(Stored data)
= Beginning of Section =
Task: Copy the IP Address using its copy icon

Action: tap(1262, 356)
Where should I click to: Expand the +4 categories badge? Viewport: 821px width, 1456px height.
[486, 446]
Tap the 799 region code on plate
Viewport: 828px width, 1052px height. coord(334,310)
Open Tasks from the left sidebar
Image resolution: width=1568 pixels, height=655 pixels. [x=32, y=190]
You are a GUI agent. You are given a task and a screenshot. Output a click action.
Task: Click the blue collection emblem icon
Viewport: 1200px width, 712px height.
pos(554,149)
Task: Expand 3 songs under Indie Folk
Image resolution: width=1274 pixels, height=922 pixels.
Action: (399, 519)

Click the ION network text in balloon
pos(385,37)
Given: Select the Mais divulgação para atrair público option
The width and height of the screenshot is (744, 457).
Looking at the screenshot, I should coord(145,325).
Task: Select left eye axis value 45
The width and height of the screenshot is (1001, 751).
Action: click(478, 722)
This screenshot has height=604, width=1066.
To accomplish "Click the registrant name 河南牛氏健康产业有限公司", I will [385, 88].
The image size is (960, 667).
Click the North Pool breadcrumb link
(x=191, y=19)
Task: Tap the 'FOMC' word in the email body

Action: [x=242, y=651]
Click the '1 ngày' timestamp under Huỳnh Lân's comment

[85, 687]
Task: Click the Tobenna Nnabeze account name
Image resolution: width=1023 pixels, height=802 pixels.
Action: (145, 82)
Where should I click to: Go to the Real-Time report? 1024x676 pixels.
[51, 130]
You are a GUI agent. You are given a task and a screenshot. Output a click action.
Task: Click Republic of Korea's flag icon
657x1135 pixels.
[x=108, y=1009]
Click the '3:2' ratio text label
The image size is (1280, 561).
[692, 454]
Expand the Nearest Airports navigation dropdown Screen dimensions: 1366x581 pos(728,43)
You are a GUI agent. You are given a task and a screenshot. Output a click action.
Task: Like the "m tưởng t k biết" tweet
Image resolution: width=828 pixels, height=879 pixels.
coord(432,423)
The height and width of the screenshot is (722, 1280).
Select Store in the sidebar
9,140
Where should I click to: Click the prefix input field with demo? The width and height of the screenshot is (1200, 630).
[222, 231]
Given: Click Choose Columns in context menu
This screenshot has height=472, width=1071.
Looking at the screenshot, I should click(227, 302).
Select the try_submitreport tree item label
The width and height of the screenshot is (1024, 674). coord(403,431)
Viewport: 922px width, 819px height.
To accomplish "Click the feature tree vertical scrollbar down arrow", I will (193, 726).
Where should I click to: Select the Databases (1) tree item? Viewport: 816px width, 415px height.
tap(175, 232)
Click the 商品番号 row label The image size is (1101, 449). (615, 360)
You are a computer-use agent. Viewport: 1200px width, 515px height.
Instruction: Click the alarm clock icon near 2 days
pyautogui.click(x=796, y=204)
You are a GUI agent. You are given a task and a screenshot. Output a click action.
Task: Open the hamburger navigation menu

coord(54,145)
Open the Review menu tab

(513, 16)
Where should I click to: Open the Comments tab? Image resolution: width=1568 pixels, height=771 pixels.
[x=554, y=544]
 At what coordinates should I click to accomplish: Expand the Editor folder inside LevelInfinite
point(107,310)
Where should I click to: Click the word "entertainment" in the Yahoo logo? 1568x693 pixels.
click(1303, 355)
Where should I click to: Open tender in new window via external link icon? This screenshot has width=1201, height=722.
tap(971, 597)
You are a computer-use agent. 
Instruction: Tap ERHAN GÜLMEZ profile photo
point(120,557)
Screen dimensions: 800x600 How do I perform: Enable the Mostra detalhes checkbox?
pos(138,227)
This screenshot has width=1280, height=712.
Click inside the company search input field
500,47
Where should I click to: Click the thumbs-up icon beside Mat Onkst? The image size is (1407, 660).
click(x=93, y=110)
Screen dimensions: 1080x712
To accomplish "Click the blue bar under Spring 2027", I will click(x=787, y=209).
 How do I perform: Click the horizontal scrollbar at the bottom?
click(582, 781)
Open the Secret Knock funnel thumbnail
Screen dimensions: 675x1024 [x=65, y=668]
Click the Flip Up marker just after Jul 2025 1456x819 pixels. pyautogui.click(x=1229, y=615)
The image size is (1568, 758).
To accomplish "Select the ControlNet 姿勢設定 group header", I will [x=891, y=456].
= End of Section =
For this exercise, repeat exactly the lines of the data above from the one with "Where should I click to: Go" down to the one with "Task: Like the", both end lines included.

* **Your response**:
Where should I click to: Go to the Real-Time report? 1024x676 pixels.
[51, 130]
You are a GUI agent. You are given a task and a screenshot. Output a click action.
Task: Click Republic of Korea's flag icon
657x1135 pixels.
[x=108, y=1009]
Click the '3:2' ratio text label
The image size is (1280, 561).
[692, 454]
Expand the Nearest Airports navigation dropdown Screen dimensions: 1366x581 pos(728,43)
You are a GUI agent. You are given a task and a screenshot. Output a click action.
Task: Like the "m tưởng t k biết" tweet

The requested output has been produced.